If you only want to check that last hour you'll need to add a restriction on the @timestamp field.

thanks so much. I've been working with your framework and so far this works great:

curl -XPOST localhost:9200/_search\?pretty -d '
{
  "query": { "term" : { "devtype.raw" : "ASA Firewall" } },
    "aggs" : {
        "date_interval" : {
            "date_histogram" : {
                "field" : "syslog_server_time",
                "interval" : "month"
            }, "aggs": {
                   "any-name-for-this-agg": {
                       "terms": { "field": "hostname.raw" }
                   }
                }
            }
        }
    }
}'

but I think with the "two level's of agg"... what I'm getting is all events per month for every month... would like to get just the last month result... not every month prior... any thoughts/suggestions?

thanks,

Lee

A date histogram is not what you're looking for. Add the date restriction to the query so that not all events are subject to the aggregation in the first place.

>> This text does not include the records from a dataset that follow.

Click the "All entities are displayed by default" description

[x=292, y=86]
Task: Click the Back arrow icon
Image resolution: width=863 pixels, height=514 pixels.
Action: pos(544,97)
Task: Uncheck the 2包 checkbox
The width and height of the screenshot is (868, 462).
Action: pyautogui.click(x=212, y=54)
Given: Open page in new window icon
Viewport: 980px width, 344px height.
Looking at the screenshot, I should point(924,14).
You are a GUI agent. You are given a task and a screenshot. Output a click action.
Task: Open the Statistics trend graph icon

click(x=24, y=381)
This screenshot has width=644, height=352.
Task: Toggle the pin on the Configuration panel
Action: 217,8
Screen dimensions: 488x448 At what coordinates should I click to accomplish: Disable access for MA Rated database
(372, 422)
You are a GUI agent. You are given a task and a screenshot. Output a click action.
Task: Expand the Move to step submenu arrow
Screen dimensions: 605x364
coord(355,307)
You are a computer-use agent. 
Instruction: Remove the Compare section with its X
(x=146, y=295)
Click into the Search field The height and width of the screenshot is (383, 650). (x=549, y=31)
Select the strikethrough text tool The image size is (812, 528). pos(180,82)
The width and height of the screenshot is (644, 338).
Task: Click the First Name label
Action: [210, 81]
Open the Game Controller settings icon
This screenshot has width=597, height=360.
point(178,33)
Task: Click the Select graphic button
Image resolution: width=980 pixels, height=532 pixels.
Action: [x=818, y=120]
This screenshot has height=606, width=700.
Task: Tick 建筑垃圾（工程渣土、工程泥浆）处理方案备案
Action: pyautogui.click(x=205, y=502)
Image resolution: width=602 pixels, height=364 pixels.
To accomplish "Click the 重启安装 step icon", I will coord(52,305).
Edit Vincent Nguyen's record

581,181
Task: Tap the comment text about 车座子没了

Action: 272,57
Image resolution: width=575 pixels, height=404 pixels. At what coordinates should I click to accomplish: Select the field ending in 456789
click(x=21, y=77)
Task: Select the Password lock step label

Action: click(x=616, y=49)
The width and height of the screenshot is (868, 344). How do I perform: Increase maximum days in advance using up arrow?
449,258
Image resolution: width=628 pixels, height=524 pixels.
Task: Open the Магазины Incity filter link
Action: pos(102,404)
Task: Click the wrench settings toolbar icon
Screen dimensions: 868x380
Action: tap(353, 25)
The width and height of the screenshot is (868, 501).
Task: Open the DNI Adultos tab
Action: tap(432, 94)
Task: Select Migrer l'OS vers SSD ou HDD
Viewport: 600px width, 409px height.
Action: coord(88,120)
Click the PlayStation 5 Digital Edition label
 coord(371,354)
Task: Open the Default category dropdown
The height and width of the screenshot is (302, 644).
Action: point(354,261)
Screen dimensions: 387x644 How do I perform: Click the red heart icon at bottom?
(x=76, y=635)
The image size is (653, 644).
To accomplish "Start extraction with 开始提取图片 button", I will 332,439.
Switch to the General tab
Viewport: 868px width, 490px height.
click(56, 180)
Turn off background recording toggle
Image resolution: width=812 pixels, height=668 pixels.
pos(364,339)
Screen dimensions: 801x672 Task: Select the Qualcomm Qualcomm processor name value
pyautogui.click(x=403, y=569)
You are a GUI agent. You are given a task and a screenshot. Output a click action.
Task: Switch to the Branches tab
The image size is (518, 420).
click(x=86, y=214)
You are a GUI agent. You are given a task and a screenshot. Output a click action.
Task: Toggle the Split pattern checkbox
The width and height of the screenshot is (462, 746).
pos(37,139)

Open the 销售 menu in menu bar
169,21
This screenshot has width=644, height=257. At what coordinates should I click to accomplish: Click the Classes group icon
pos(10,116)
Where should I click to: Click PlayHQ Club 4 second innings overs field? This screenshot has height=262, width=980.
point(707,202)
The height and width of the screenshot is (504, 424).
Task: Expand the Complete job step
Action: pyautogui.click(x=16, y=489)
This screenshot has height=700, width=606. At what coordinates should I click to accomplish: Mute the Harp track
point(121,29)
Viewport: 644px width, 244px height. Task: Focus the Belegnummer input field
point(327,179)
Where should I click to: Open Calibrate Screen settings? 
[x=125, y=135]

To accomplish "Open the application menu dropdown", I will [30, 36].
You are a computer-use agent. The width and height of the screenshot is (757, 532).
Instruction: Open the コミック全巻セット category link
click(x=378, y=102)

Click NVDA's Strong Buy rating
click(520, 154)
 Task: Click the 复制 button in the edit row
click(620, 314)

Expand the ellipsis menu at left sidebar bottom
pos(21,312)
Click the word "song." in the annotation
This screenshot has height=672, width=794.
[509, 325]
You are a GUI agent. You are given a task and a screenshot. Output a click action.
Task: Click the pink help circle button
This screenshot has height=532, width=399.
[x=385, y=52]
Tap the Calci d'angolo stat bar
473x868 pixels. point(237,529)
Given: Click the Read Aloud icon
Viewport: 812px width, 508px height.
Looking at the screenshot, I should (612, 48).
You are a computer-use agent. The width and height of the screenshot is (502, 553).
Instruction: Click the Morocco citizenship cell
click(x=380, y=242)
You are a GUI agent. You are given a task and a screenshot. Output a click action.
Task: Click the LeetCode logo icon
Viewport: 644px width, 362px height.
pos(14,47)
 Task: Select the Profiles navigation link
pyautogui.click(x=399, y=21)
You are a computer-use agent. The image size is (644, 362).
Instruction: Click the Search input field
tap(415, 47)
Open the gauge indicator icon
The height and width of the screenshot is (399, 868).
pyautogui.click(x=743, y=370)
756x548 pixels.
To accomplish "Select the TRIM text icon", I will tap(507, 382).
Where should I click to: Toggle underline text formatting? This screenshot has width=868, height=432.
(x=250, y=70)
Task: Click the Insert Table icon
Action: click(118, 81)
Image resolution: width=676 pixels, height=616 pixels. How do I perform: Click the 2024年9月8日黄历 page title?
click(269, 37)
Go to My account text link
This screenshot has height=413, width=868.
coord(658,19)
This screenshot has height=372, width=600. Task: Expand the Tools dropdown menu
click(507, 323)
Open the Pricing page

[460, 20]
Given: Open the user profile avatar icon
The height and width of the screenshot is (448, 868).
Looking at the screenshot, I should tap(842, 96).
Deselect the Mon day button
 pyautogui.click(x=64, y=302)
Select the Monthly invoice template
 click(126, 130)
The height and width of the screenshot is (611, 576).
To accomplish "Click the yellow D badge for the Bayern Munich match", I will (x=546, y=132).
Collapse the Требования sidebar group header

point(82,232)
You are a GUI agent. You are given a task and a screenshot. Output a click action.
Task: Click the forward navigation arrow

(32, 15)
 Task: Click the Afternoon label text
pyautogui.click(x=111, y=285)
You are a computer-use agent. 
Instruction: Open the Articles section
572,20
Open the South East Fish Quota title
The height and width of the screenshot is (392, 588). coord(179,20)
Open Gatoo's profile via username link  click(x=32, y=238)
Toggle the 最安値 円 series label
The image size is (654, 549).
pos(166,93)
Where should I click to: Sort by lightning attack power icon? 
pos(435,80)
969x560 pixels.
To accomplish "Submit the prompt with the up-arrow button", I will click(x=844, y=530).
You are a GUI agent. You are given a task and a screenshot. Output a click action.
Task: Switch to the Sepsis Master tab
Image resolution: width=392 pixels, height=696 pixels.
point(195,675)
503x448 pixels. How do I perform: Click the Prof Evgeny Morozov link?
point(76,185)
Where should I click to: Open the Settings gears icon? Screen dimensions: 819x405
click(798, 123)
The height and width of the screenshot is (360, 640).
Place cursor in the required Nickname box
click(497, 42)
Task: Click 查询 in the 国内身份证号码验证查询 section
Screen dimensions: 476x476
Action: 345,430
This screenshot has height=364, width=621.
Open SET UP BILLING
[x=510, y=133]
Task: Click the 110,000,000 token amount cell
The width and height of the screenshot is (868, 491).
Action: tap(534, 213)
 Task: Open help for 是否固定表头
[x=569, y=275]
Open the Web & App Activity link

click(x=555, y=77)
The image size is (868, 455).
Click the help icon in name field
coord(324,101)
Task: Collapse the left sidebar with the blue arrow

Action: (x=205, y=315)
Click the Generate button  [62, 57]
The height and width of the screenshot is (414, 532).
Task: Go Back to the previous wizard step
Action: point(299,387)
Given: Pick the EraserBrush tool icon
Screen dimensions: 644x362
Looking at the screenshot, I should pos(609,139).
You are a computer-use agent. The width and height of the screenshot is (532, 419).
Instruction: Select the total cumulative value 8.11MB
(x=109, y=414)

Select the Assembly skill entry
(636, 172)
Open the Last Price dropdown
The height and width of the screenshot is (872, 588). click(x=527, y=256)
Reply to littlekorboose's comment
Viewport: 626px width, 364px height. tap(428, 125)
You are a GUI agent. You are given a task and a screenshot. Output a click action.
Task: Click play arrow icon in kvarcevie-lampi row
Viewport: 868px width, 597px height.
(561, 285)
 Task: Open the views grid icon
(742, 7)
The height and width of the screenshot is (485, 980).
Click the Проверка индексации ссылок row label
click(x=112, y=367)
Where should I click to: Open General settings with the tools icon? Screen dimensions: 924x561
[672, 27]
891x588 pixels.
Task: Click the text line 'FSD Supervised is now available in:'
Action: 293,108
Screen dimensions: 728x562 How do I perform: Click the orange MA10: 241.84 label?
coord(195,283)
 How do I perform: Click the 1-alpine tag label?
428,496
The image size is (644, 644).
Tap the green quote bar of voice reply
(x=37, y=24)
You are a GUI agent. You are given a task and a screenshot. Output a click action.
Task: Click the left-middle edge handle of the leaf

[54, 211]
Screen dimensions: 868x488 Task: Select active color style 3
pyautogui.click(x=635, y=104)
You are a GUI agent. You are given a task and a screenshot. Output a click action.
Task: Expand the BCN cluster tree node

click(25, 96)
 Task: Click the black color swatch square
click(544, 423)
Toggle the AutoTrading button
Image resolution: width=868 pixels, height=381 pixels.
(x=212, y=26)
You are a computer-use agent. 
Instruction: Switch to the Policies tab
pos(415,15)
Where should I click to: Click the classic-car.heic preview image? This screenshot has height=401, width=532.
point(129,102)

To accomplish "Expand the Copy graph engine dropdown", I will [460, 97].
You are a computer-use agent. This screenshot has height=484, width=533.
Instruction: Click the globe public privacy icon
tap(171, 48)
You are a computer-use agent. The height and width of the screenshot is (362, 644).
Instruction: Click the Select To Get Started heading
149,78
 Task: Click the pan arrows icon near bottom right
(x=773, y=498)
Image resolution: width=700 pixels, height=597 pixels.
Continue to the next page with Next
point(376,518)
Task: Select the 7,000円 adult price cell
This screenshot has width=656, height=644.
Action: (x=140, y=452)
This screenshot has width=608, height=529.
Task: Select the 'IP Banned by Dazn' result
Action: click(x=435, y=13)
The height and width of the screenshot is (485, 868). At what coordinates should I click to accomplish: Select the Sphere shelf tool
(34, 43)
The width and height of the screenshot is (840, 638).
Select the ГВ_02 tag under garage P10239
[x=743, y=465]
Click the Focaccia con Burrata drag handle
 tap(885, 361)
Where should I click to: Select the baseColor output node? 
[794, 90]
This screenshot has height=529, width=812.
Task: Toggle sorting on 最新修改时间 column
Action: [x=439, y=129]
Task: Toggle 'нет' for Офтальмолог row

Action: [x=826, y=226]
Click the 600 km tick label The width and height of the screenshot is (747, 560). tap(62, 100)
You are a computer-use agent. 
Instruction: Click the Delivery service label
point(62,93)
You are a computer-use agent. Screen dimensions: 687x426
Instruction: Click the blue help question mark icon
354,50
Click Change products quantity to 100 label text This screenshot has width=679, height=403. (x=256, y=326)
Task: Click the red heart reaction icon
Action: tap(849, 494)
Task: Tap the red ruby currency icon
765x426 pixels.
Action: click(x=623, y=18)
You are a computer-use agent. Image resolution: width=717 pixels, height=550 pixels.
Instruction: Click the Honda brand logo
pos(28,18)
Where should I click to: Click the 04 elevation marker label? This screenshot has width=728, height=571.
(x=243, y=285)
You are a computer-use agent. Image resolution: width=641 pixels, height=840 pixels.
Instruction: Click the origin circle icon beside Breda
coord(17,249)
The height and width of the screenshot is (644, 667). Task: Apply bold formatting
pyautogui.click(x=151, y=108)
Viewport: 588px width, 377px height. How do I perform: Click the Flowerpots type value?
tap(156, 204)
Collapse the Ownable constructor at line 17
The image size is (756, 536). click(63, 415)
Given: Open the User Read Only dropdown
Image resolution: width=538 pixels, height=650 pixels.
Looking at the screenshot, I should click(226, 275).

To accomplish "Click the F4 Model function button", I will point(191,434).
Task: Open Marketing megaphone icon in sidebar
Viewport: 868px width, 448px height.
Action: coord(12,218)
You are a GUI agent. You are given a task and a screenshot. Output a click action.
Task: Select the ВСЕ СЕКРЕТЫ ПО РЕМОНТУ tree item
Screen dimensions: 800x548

thanks so much for your help on this... think I got what I need... need to still tweak it a bit but what I now have is:

curl -XPOST localhost:9200/_search\?pretty -d '
{
  "size": 0,
  "aggs": {
    "last_X_min": {
       "filter" : { 
          "range" : { 
             "syslog_server_time" : { 
                "gte": "now-15m", "lte" : "now"   **<--- 15m to 5m changes how far back to look...**
              }
           }
        },
        "aggs" : {
           "any-name-for-this-agg" : {
              "terms" : {
                 "field" : "hostname.raw",   **<--- finding I have to use field.raw for this to work... not sure why...**
                 "size":355   **<--- this number has to be greater than the total # of devices or you may miss one...**
               }
            }
         }
     }
   }
}'

thanks again.

I'm not very good with the query DSL and I don't have time to look things up, but as I said I think you should use the query section for weeding out old events. But if you have above works, great.

finding I have to use field.raw for this to work... not sure why

That's because the hostname field is analyzed. The .raw subfield isn't.